* **PROVIDED TEXT**
┌──

Even taking the deBroglie-like concepts that you are advocating for the
aether, how could such an aether carry anything along with it, since it must by
definition be completely transparent?
I consider that there exists a certain minimum distance, which cannot be
subdivided into any smaller unit. Call this the Planck length, L*, if you want,
although I do not want to stake my colours to that mast just at the moment.
However, my problem lies in the addition of mass into this aether "fabric,"
such that, simply because of the extremely small volume created via L*^3, we
get a phenomenal density.
We are dealing with physical objects, rather than deBroglie wavelengths of
electrons. The aether either carries physical objects along with it or it
doesn't, but I think that going from Newtonian physics to quantum mechanics and
then back again for the sake of mathematical "completeness" is nothing more
than a mental exercise.
It is for this reason that, although I have read your comments on this, I
still maintain that the introduction of mass into the aether "fabric" leads to
absurd temperatures and pressures being predicted by LeSagean gravity.
Neville.
"Martin G. Selbrede" <mselbrede@xxxxxxxxxxxxx> wrote:
Neville,
I'm glad you brought up the issue of light. Light can travel miles through
solid fused silica. The lattice structure of the silica and its proportions
relative to the wavelength of light, and the virtual absence of the imaginary
part of the refractive index of the silica and other absorptive defects and/or
scattering domains in the molecular matrix, give rise to this circumstance. But
there are several orders of magnitude difference between the wavelength of
light, and the de Broglie wavelength of a proton or electron. For a lattice to
be transparent to protons the way that silica is transparent to photons, the
constituents of the lattice must be dimensionally scaled in proportion (or
better). The putative maximon length scale, which is the Planck Length (about
10E-37 meters across), satisfies the criterion for being transparent to matter
as conventionally understood and constituted.
Note that the difference between conventional LeSagean gravity models and a
Markov-type aether is a question of the mean free path of the constituent
particles. LeSagean gravity treats the ultramundane corpuscles as behaving as
an ideal gas: the mean free path is much larger than the diameter of an
ultramundane corpuscle. But if the mean free path is shorter than this amount,
then each of the Lesage corpuscles is locked into a lattice position, with the
pressure waves being distributed corpuscle-to-corpuscle acoustically, as Vigier
described it. Such a Markov-type aether is essentially one species of LeSagean
gravity with a specific boundary condition concerning particle mean free paths.

└──

* **EXTRACTED INFORMATION**
┌──

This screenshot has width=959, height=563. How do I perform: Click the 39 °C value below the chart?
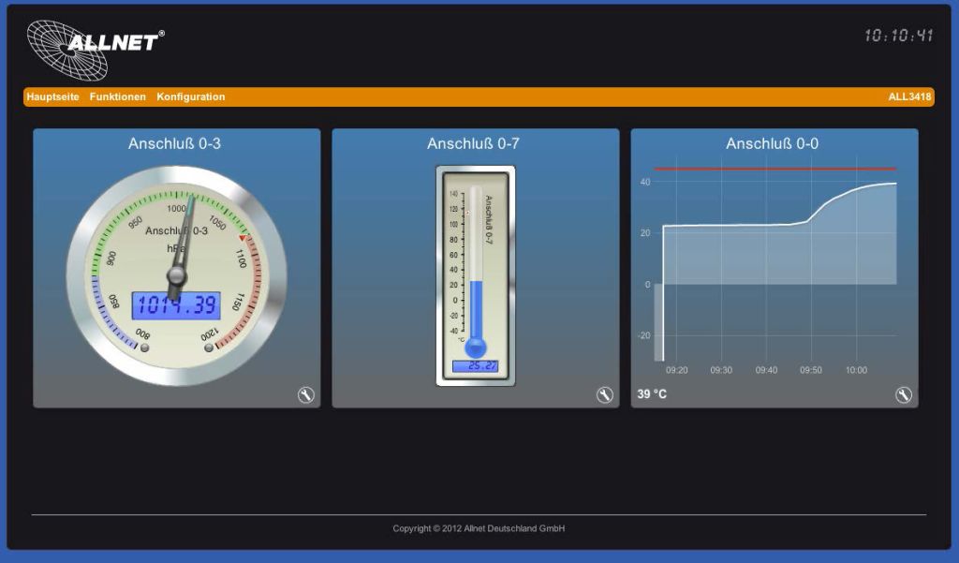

└──
┌──

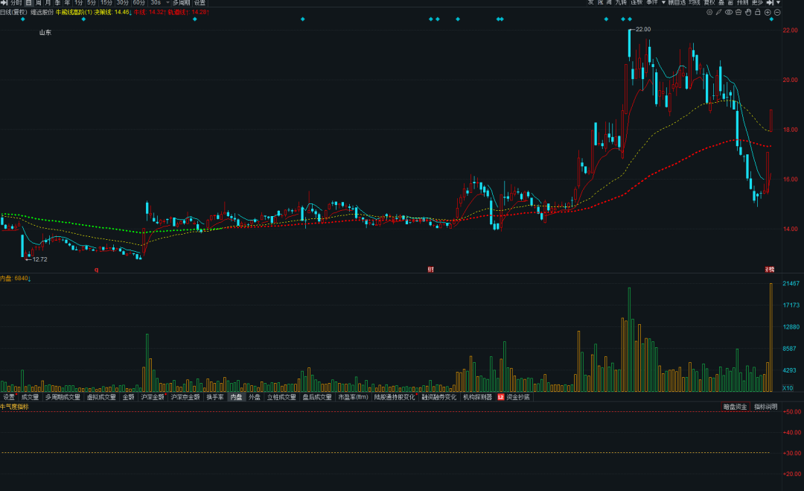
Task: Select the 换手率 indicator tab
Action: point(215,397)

└──

* **PROBLEM**
In the aether discussion, how does LeSagean gravity treat the ultramundane corpuscles?

* **REPLY TO THE EXERCISE**
It treats them as behaving as an ideal gas, with a mean free path much larger than the diameter of an ultramundane corpuscle.